Continuous REST consumption using Akka stream and http

I am trying to build an akka based system which will periodically(every 15 second) send REST request, do some filter, some data cleansing and validation on the received data and save into HDFS.
Below is the code that I wrote.
import akka.actor.ActorSystem
import akka.stream.ActorMaterializer
import akka.stream.scaladsl.{Flow, Sink, Source}
import akka.http.scaladsl.Http
import akka.http.scaladsl.model.{HttpRequest, HttpResponse, StatusCodes}
import akka.actor.Props
import akka.event.Logging
import akka.actor.Actor
import scala.concurrent.{ExecutionContext, Future}
import scala.util.Try
import akka.http.scaladsl.client.RequestBuilding._
/**
* Created by rabbanerjee on 4/6/2017.
*/
class MyActor extends Actor {
val log = Logging(context.system, this)
import scala.concurrent.ExecutionContext.Implicits.global
def receive = {
case j:HttpResponse => log.info("received" +j)
case k:AnyRef => log.info("received unknown message"+k)
}
}
object STest extends App{
implicit val system = ActorSystem("Sys")
import system.dispatcher
implicit val materializer = ActorMaterializer()
val ss = system.actorOf(Props[MyActor])
val httpClient = Http().outgoingConnection(host = "rest_server.com", port = 8080)
val filterSuccess = Flow[HttpResponse].filter(_.status.isSuccess())
val runnnn = Source.tick(
FiniteDuration(1,TimeUnit.SECONDS),
FiniteDuration(15,TimeUnit.SECONDS),
Get("/"))
.via(httpClient)
.via(filterSuccess)
.to(Sink.actorRef(ss,onCompleteMessage = "done"))
runnnn.run()
}
The problem I am currently facing is,
Even though I used a repeat/tick with source, I can see the result once. It's not repetitively firing the request.
I am also trying to find grouping the result of say 50 such request, coz as I will be writing it to hadoop, I cant write every request, as it will flood HDFS with multiple file.
You are not consuming the responses you are getting back from the HTTP call. It is compulsory to consume the entity bytes returned by Akka HTTP, even if you are not interested in them.
More about this can be found in the docs.

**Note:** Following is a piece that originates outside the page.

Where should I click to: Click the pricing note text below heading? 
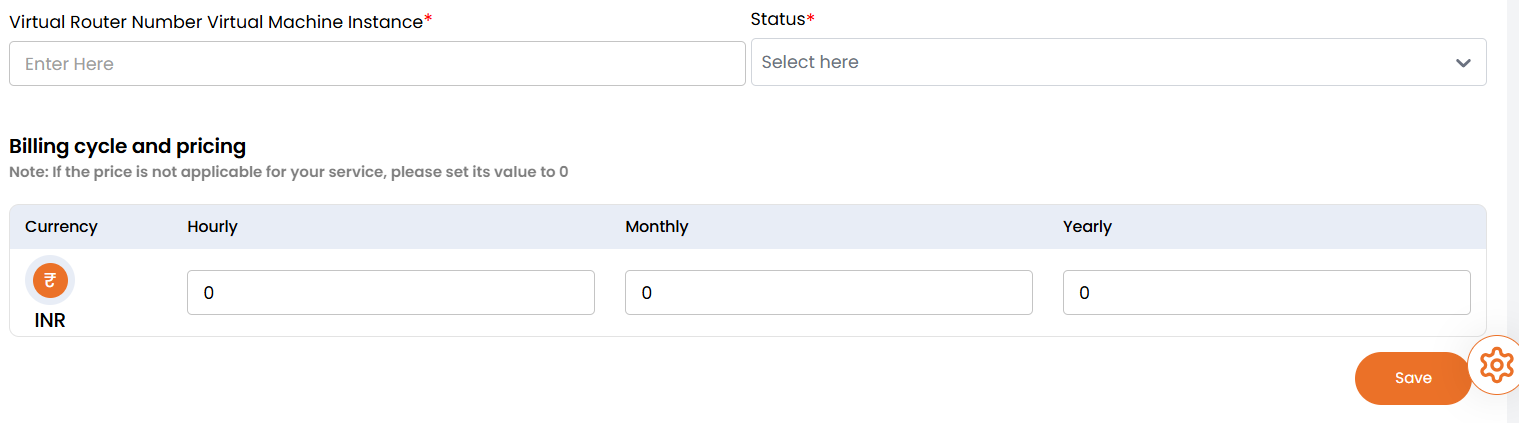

In your example, as you are not using the response entity, you can just discard its bytes. See example below:
val runnnn = Source.tick(FiniteDuration(1,TimeUnit.SECONDS),FiniteDuration(15,TimeUnit.SECONDS),Get("/"))
.via(httpClient)
.map{resp => resp.discardEntityBytes(); resp}
.via(filterSuccess)
.to(Sink.actorRef(ss,onCompleteMessage = "done"))